# 2020语言与智能技术竞赛：关系抽取任务
https://aistudio.baidu.com/aistudio/competition/detail/31

关系抽取 (Relation Extraction, RE) 是从自然语言文本中抽取实体及其之间关系的信息技术，是信息检索、智能问答、智能对话等人工智能应用的重要基础，一直受到业界的广泛关注。关系抽取任务涉及命名实体识别、指代消解、关系分类等复杂技术，极具挑战性。

本次竞赛在去年信息抽取竞赛的基础上进行了升级。整体的任务形式仍然是 schema 约束下的关系抽取，也就是在给定关系集合下，从自然语言文本中抽取出符合关系 schema 约束的 SPO 三元组知识，但是对 O 值形态进行了复杂化的扩展。相信这会给参赛者带来更大的挑战和乐趣。

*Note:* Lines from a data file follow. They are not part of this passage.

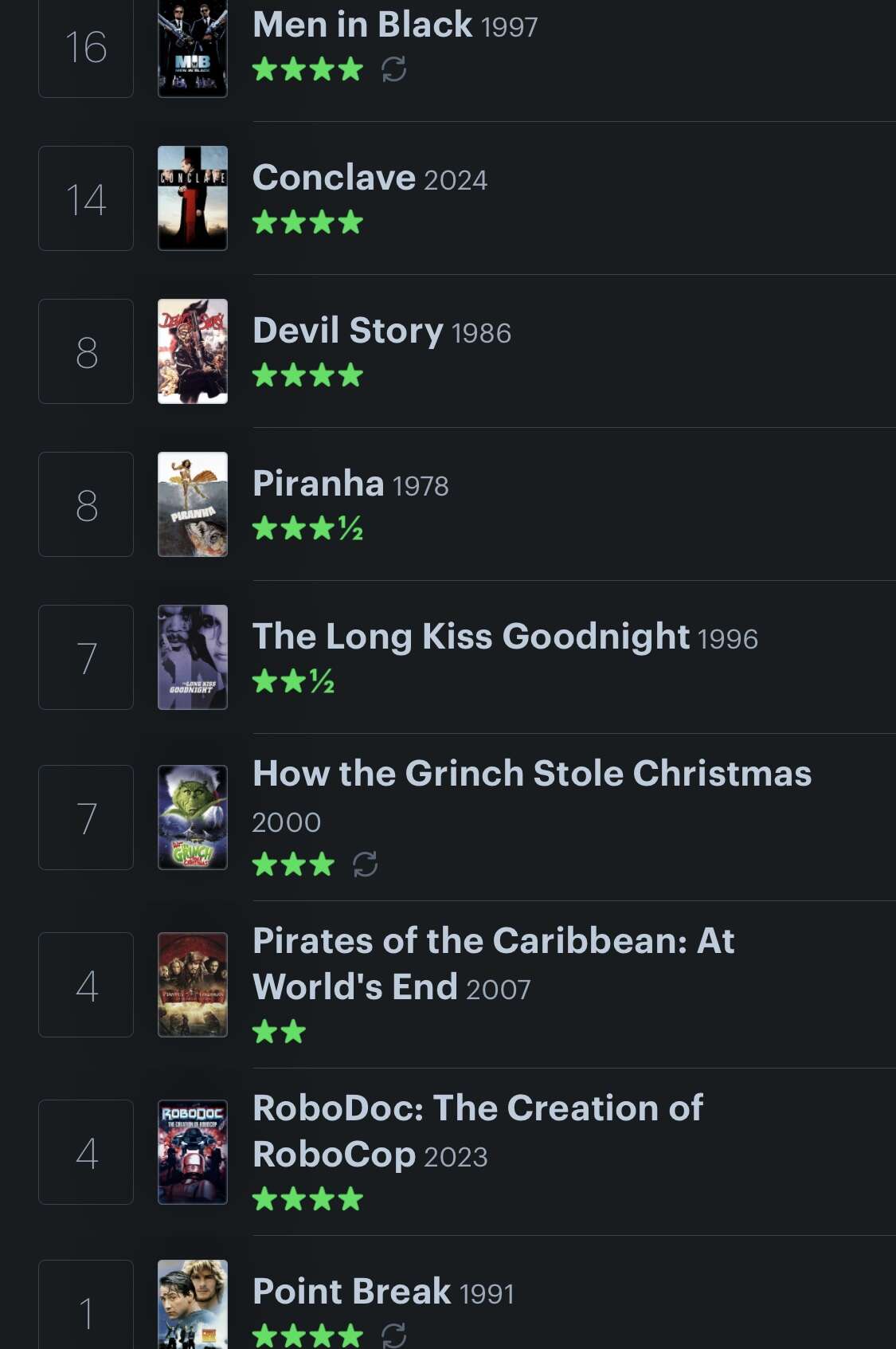Open RoboDoc: The Creation of RoboCop title
Screen dimensions: 896x1349
click(477, 1131)
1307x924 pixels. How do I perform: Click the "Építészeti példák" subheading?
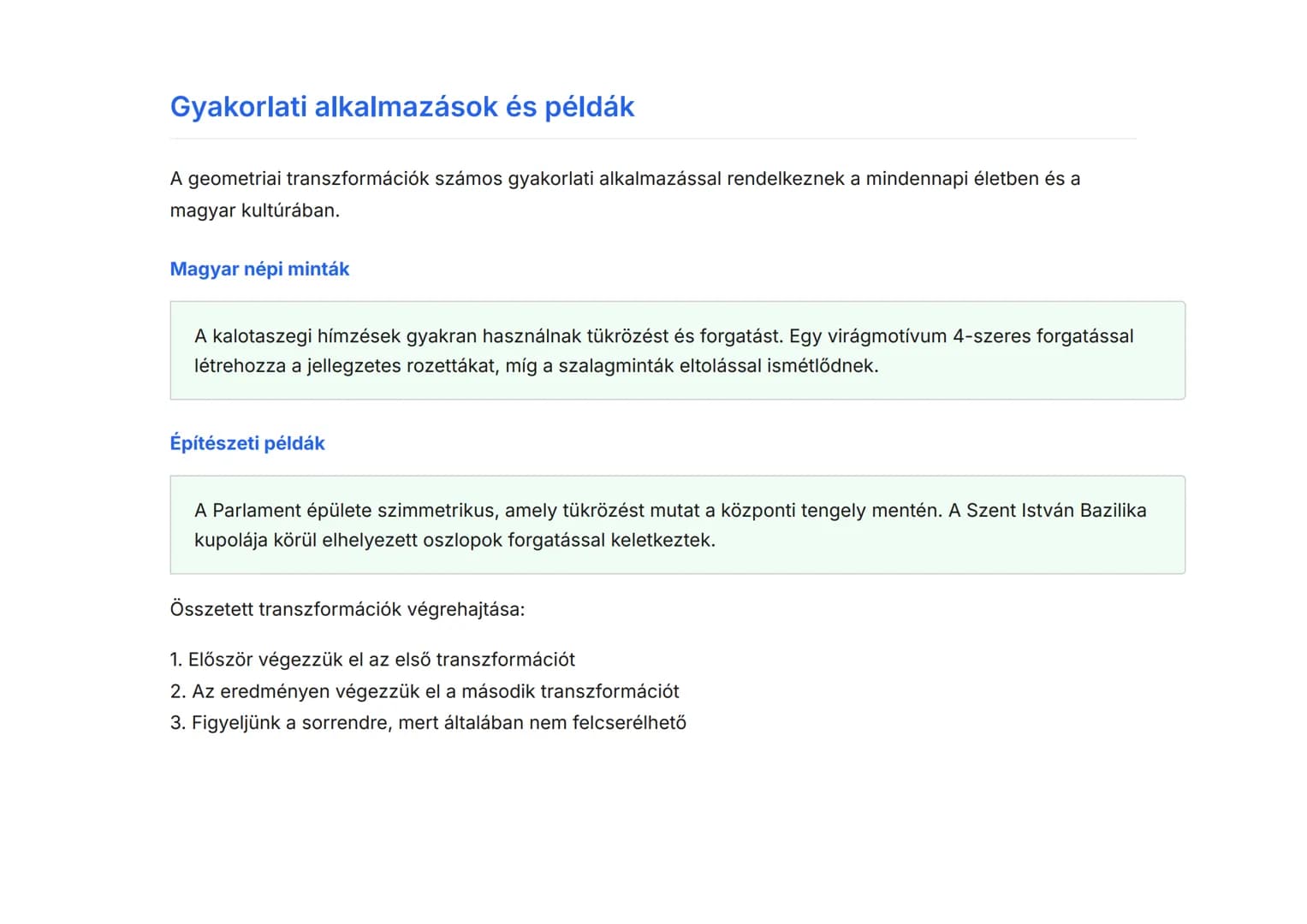click(247, 443)
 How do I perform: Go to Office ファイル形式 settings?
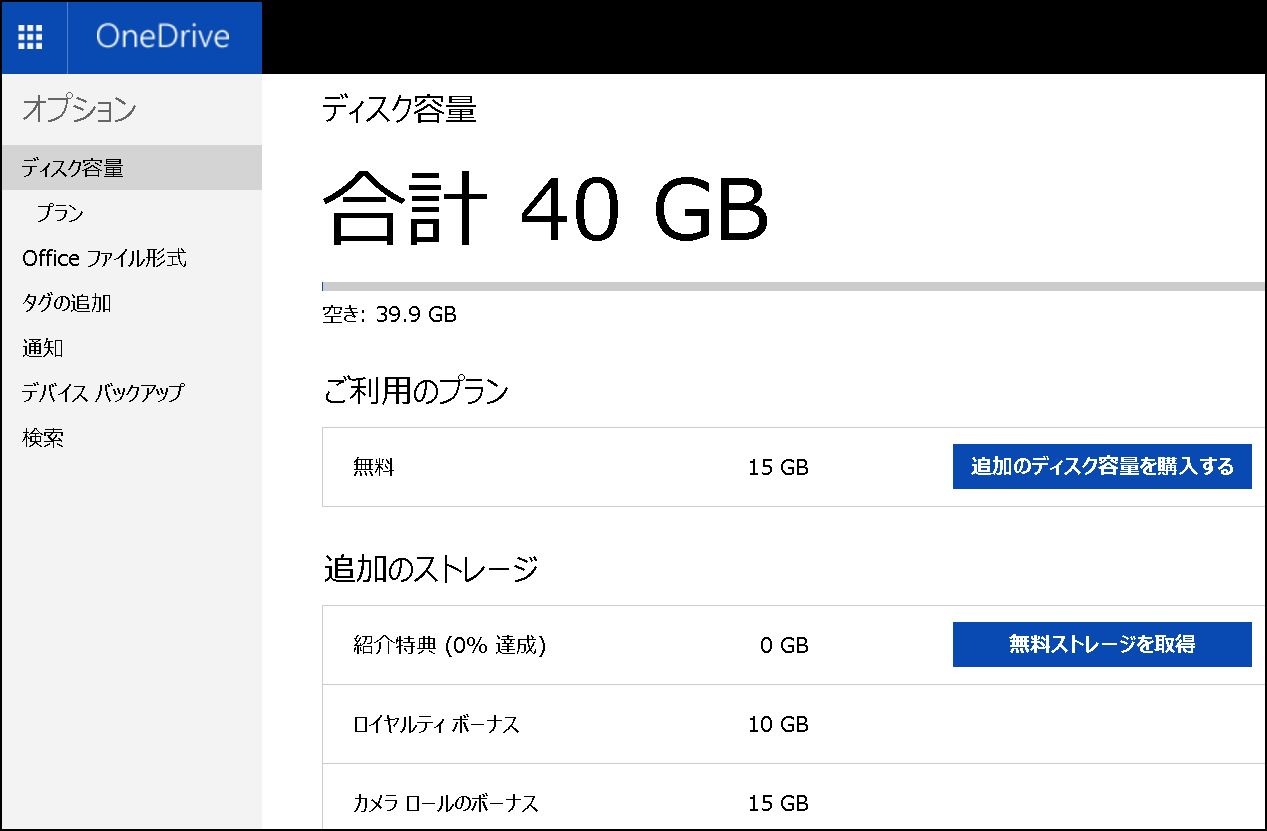pyautogui.click(x=104, y=258)
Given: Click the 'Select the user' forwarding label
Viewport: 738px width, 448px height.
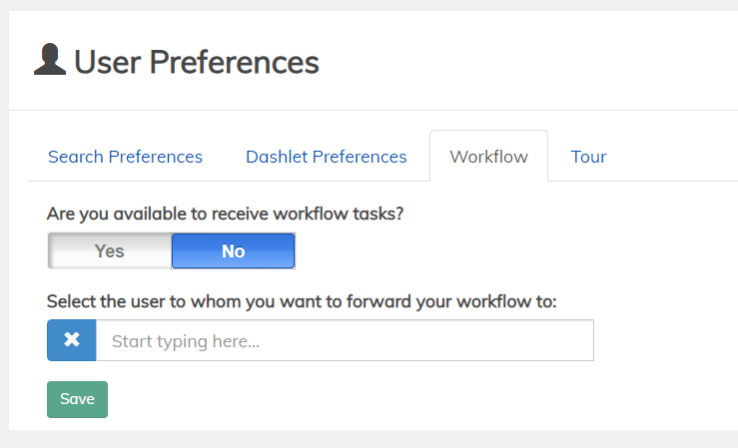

除此之外，本次竞赛将提供业界规模最大的中文关系抽取数据集 DuIE 2.0，旨在为研究者提供学术交流平台，进一步提升中文关系抽取技术的研究水平，推动相关人工智能应用的发展。
## Agenda

    2020/3/10 	启动竞赛报名，发放样例数据
    2020/3/31 	开放评测入口和排行榜，对报名者发放全部训练数据和第一批测试数据
    2020/5/12 	报名截止
    2020/5/13 	发放最终测试数据
    2020/5/20 	系统结果提交截止
    2020/5/30 	公布竞赛结果，接收系统报告和论文
    2020/6/30 	论文提交截止日期
    2020/7 	在“语言与智能高峰论坛”上交流和颁奖

## 数据介绍 Data

本次竞赛数据集共包含 48个已定义好的schema和超过21万中文句子，其中包括17万训练集，2万验证集和2万测试集，共分为以下5个部分：

1.训练集：共17万个句子，包含句子中对应的SPO，用于竞赛模型训练。

2.验证集：共2万个句子，包含句子中对应的SPO，用于竞赛模型训练和参数调试。

3.schema约束：共48个限定的schema，定义了关系P以及其对应的主体S和客体O的类别。

4.测试集1：约1万个句子，不包含句子中对应的SPO，用于参赛者在平台上自助提交模型预测结果、验证效果。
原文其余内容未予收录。